Text excerpt:
THE seven-seat SUV segment is a veritable battlefield for Australian importers, with some of the toughest competition – and some of the best family vehicles – battling it out for a place in your driveway.

 

Over 20 contenders vie within the SUV Large under $80K segment, ranging from the cheap and cheerful to the suave and sophisticated.

 

Ruling out those models with a body-on-frame chassis, the segment offers up at least a dozen seven-seaters that have become household names Down Under – including the likes of the Hyundai Palisade, Kia Sorento, and ubiquitous Toyota Kluger, and, of course, the subject of this review, the Nissan Pathfinder (which can seat up to eight passengers depending on variant).

 

Unfortunately, the Pathfinder isn’t doing so well in terms of sales when measured against its closest counterparts. Year-to-date sales show Nissan has moved just 301 examples of the ‘Pathy’, or just over three per cent of the volume of the segment’s top seller, Ford’s Everest.

 

On paper the Nissan Pathfinder offers a lot, which makes us question why sales are so slow. Pricing ranges from $59,670 plus on-road costs for the entry-grade ST-L through to $82,490 + ORC for the flagship Ti-L, each offering generous equipment and A-grade safety levels, as we discover below.

 

Tested this week is the Pathfinder Ti, which is available in two- and all-wheel drive format from $67,990 and $72,490 plus on-road costs respectively.

 

It is powered by Nissan’s VQ35DD-series 3.5-litre V6 petrol engine and paired with a nine-speed automatic transmission. Four-wheel drive models gain driver selectable modes including those for Snow, Sand, Mud and Towing.

 

Braked towing capacity for the Pathfinder is listed at 2700kg across the board and is backed by a trailer stability program as part of the vehicle’s electronic stability control system.

 

The Pathfinder is further enhanced by Nissan’s new dual-pinion electric assisted steering setup it claims provides sporty and engaging feedback to the driver. It rides on a MacPherson strut (front) and independent multi-link (rear) suspension arrangement and is stopped by four-wheel disc brakes.

 

Across the range we find a comprehensive safety package from the Nissan Intelligent Mobility Suite with Nissan’s Pro-Pilot semi-autonomous driving system with lane keep assist, traffic jam pilot, 360-degree camera technology and moving object detection to name a few.

Supplied data:

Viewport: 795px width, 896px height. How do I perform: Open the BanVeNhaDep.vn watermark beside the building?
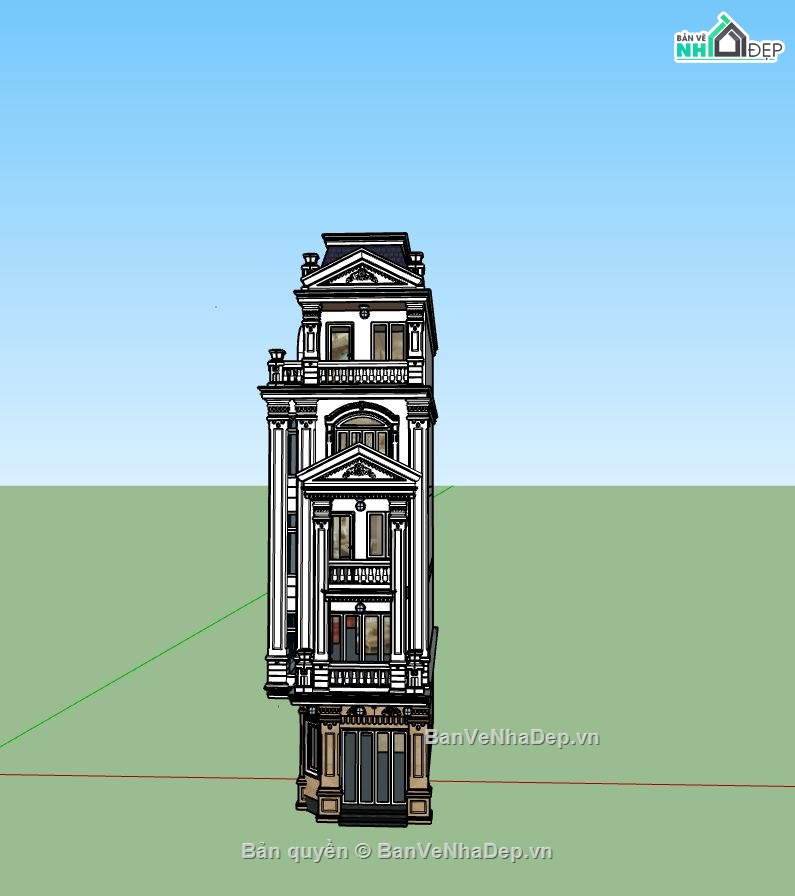(512, 738)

Task set:
1: Can you repeat the Nissan Pathfinder review word for word, everything from "Tested this week" down to "on-road costs respectively."?
2: Will you pick up the Nissan Pathfinder review after its last sentence and keep writing it?

Answers provided:
1:
Tested this week is the Pathfinder Ti, which is available in two- and all-wheel drive format from $67,990 and $72,490 plus on-road costs respectively.

2:
 

The Pathfinder holds a five-star ANCAP safety rating.

 

The Pathfinder range also includes as standard a rear-view camera with inbuilt parking sensors, a 9.0-inch infotainment touchscreen, a 10.8-inch head-up display unit, a 7.0-inch digital instrument cluster, native satellite navigation, LED dusk-sensing headlights with high-beam assist, 18-inch alloys, an eight-way powered driver’s seat and EZ Flex latch-and-glide seating adjustment.

 

Further, all Pathfinder variants offer wireless Apple CarPlay and wired Android Auto connectivity, DAB+ digital radio reception, four USB charging ports and two 12-volt auxiliary power outlets., LED fog lights, roof rails, and a powered tailgate.

 

The Pathfinder Ti on test adds leather-appointed upholstery, rear seat heaters, wireless device charging and a 12-speaker Bose premium audio system among its highlights.

 

Driving Impressions

 

The Pathfinder is a sizeable vehicle. From the driver’s seat, the middle row, and even from way up back there’s a feeling of spaciousness that is appreciated – even if it means the vehicle has a ‘presence’ on the road.

 

That is to say it’s a large SUV and will take some getting used to if you’re moving up from the previous generation car – especially when parking in ever-smaller spaces around shopping centres and the like.

 

On the upside, the Pathfinder’s wide-opening rear doors and clever Ez Flex rear seating make getting in and out a less gymnastic affair than in many so-called seven-seaters.

 

Amenity items including numerous cup holders, air vents, and USB ports mean every passenger is well catered to, an underfloor storage box and adequate cargo space (205/554/2280 litres) ensuring the Pathfinder is a true family car.

 

Powering the Pathfinder is a conventional V6 petrol engine and nine-speed automatic combination – an improvement over the outgoing model, but one that is slightly thirsty when viewed against some rivals in the segment.

 

Like all naturally aspirated engines, the Pathfinder’s 3.5-litre unit needs to be worked to achieve its potential. It is paired with a traditional torque converter auto whose nine ratios are well suited to the application. The ZF-sourced unit does however require a good kick in the guts to downshift when passing or climbing grades, which can eat into the Pathfinder’s fuel economy.

 

With the family on board, we took the Pathfinder to central Victoria for a weekend of mixed driving away from the city limits. The ride on ‘A’ roads proved exceptionally quiet, the second and third rows slightly louder than the first, but only by degrees.

 

The adaptive cruise control worked well, keeping the Pathfinder at a safe distance from leading vehicles and central in its lane. It makes for relaxing travel over longer distances – as does the well-sorted suspension setup.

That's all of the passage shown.